→ About this task:
Return exactly the span of lines in the following data that opens with the line containing "The image size is (600, 399)." and closes with the line containing "has height=586, width=912.". Include nothing else.
- - - - -
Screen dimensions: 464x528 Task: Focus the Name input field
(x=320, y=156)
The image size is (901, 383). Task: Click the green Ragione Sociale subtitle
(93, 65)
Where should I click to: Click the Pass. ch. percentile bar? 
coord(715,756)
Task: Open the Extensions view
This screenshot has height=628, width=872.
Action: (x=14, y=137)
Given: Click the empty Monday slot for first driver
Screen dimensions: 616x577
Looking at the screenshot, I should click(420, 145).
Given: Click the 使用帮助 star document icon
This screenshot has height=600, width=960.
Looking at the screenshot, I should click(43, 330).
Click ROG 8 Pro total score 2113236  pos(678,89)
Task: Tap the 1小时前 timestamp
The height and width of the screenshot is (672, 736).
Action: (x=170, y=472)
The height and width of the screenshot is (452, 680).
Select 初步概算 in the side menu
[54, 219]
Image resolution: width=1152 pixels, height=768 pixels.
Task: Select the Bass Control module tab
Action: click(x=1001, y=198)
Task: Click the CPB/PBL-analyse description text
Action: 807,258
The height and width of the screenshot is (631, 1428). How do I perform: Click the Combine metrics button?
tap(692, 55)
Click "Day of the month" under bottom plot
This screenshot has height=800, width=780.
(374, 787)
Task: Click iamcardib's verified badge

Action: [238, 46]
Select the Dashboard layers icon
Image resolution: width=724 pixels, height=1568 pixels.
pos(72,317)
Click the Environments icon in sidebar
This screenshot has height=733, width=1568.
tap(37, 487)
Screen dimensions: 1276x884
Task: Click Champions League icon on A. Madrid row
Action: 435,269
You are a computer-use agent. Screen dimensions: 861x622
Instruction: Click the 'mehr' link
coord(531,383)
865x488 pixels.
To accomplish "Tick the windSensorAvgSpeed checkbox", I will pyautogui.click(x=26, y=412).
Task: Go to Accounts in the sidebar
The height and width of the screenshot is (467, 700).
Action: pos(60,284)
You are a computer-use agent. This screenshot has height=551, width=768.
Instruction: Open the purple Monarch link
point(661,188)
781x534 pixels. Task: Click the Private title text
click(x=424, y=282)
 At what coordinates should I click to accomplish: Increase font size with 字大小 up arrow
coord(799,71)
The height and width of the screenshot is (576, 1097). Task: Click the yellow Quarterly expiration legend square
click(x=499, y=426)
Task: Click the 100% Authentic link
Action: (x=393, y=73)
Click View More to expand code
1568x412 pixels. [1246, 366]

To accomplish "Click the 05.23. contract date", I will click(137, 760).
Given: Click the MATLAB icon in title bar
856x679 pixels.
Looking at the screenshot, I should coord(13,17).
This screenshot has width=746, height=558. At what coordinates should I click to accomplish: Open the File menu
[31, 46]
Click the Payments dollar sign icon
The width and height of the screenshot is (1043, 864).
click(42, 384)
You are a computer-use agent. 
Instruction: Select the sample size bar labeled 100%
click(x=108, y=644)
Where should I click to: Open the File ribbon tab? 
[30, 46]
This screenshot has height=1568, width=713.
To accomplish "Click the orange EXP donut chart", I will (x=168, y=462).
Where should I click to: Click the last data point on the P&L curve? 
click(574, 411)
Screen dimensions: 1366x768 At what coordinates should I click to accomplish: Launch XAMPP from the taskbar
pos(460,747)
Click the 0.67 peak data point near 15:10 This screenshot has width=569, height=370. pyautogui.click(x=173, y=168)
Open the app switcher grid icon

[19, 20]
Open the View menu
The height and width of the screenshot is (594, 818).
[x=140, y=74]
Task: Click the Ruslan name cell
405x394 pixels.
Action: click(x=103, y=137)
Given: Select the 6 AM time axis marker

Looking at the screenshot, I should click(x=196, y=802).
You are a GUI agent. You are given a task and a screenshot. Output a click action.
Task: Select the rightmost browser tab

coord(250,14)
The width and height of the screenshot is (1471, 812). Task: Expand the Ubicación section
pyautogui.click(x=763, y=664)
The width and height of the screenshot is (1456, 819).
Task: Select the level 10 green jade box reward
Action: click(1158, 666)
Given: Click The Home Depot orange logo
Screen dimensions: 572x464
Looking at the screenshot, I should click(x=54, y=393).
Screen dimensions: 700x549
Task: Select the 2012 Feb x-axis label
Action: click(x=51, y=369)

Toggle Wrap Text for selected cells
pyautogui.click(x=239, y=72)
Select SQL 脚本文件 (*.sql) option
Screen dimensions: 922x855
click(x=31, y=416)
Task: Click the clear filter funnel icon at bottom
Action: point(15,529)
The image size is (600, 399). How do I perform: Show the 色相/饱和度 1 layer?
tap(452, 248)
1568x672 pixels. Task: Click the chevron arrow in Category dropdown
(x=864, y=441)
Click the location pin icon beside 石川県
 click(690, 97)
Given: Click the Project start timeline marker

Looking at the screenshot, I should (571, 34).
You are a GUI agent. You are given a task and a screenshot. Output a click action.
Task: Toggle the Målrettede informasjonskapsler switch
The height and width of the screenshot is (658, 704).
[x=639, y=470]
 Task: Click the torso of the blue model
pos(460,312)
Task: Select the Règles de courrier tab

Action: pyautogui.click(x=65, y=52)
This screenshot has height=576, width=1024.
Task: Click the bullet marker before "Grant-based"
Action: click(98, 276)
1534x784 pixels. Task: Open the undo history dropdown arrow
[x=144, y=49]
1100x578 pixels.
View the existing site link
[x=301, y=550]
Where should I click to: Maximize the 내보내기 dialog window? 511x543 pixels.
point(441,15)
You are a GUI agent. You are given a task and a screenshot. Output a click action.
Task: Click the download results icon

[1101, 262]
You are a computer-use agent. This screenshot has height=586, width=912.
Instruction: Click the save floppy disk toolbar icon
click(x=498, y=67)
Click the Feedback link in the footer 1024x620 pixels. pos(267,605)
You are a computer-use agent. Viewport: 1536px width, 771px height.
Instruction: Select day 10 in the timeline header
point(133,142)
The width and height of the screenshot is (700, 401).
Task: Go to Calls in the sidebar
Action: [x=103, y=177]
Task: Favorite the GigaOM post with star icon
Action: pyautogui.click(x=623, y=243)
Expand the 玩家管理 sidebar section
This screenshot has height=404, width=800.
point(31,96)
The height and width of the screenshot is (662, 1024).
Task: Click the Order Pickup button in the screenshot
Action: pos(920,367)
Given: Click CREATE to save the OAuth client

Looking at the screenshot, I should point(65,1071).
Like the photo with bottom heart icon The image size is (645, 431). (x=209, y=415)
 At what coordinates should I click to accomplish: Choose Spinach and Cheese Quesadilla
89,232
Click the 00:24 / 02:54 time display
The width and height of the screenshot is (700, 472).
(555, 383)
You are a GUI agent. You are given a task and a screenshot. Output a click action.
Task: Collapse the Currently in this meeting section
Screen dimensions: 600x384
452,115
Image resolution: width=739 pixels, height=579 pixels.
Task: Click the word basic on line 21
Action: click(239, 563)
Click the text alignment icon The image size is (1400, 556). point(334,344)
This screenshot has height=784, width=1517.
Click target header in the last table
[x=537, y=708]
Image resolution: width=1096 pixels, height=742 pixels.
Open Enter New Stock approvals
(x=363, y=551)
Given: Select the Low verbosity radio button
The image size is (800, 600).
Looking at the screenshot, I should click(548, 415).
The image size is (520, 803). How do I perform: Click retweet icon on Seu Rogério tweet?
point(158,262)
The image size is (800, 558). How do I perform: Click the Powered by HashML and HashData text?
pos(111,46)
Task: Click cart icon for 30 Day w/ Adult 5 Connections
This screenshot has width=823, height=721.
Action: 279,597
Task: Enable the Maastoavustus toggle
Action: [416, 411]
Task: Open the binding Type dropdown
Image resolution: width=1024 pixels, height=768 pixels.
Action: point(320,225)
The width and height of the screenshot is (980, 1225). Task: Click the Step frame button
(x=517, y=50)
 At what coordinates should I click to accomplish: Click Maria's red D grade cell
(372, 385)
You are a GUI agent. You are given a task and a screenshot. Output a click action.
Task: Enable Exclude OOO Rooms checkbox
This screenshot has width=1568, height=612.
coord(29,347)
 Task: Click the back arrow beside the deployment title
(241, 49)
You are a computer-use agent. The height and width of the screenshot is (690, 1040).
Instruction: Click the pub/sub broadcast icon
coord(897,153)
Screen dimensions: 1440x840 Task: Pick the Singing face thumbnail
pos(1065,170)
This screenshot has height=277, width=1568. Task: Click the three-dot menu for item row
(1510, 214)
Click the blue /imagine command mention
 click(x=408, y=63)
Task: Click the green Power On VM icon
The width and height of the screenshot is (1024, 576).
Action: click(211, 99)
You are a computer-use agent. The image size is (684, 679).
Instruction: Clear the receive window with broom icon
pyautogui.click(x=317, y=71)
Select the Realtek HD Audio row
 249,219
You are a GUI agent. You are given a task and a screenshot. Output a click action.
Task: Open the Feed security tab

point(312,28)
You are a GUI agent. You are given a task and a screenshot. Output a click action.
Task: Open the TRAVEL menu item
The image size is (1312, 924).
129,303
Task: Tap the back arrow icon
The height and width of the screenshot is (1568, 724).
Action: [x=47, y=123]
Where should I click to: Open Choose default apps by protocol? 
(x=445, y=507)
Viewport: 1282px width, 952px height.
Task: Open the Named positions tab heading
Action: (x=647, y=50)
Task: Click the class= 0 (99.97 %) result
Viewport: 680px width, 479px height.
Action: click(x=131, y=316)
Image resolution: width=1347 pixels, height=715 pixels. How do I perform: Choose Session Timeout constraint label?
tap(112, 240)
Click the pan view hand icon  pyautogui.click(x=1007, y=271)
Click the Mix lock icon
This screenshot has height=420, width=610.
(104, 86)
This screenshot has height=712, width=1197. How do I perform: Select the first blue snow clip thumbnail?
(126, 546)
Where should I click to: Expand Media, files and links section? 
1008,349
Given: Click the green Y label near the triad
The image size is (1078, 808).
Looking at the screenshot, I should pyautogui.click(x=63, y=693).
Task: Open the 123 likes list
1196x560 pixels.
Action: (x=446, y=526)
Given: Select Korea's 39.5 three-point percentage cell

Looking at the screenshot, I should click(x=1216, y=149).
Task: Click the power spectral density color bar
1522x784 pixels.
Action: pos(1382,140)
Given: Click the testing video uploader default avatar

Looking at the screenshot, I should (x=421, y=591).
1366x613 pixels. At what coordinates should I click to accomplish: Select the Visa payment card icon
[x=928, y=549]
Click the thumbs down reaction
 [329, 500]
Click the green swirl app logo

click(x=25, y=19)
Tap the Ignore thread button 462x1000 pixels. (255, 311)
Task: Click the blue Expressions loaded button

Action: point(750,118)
- - - - -
→ Exercise answer:
The image size is (600, 399). How do I perform: Show the 色相/饱和度 1 layer?
tap(452, 248)
1568x672 pixels. Task: Click the chevron arrow in Category dropdown
(x=864, y=441)
Click the location pin icon beside 石川県
 click(690, 97)
Given: Click the Project start timeline marker

Looking at the screenshot, I should (571, 34).
You are a GUI agent. You are given a task and a screenshot. Output a click action.
Task: Toggle the Målrettede informasjonskapsler switch
The height and width of the screenshot is (658, 704).
[x=639, y=470]
 Task: Click the torso of the blue model
pos(460,312)
Task: Select the Règles de courrier tab

Action: pyautogui.click(x=65, y=52)
This screenshot has height=576, width=1024.
Task: Click the bullet marker before "Grant-based"
Action: click(98, 276)
1534x784 pixels. Task: Open the undo history dropdown arrow
[x=144, y=49]
1100x578 pixels.
View the existing site link
[x=301, y=550]
Where should I click to: Maximize the 내보내기 dialog window? 511x543 pixels.
point(441,15)
You are a GUI agent. You are given a task and a screenshot. Output a click action.
Task: Click the download results icon

[1101, 262]
You are a computer-use agent. This screenshot has height=586, width=912.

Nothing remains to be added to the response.